Another approach that has been explored involves the intratracheal administration of corticosteroids (in an effort to avoid their unwelcome effects). A recent paper reported encouraging results of administering intratracheal budesonide mixed with surfactant [173]. At a time when we may still have our doubts about the use of systemic corticosteroids, this targeted therapy could prove a promising, readily accepted and effective strategy [174]. McEvoy et al. [175] evaluated the optimal safe dose of this treatment, showing a lung-targeted anti-inflammatory effect with a tenth of the previously used dose, with minimal systemic metabolic effects, and evidenced a systemic passage of the treatment, slightly reducing the enthusiasm about targeted therapy.
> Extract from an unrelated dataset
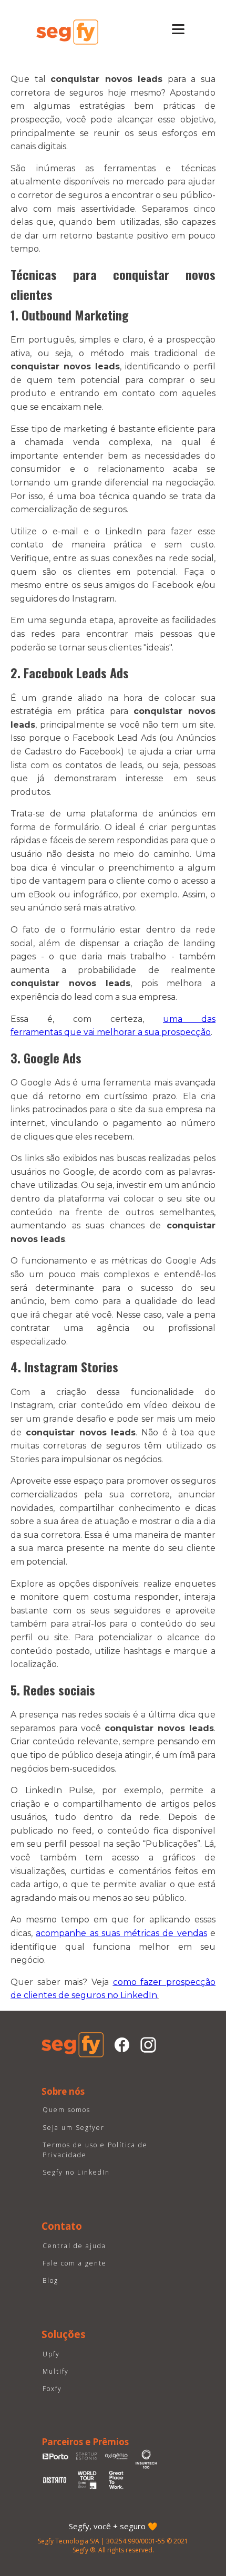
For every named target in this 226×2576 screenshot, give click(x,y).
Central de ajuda (74, 2245)
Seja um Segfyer (74, 2127)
With the same goal in mind, aerosolized steroids have been the object of numerous studies. In one recent report, early use (within 24 h) of inhaled budesonide in extremely preterm newborns was found associated with a lower incidence of BPD. At two-year follow-up, the study found no differences in terms of neurodevelopmental disability, but the mortality was higher in a steroid-treated group [176,177,178]. However, the dose of inhaled corticosteroids used in this study was very high.

14.2. Growth Factors

Looking at the pathogenesis of BPD, growth factors (or their agonists and antagonists) would seem to have therapeutic potential. When the use of IGF−1 supplementation to prevent retinopathy of prematurity was examined, it achieved the encouraging secondary outcome of a reduction in the incidence and severity of BPD [96]. This led to the suggestion of a possible new therapeutic approach that is currently the object of a study by Takeda-Shire [179].

As for the involvement of angiogenesis in the development of BPD, the antenatal or postnatal inhibition of VEGF with a monoclonal antibody against soluble fms-like tyrosine kinase (sFlt−1) prompted an improvement in lung structure in an animal model of BPD [180].

The already cited wide exome sequencing study [47] could offer some new perspectives in this field, unraveling future new pathways to evaluate and target.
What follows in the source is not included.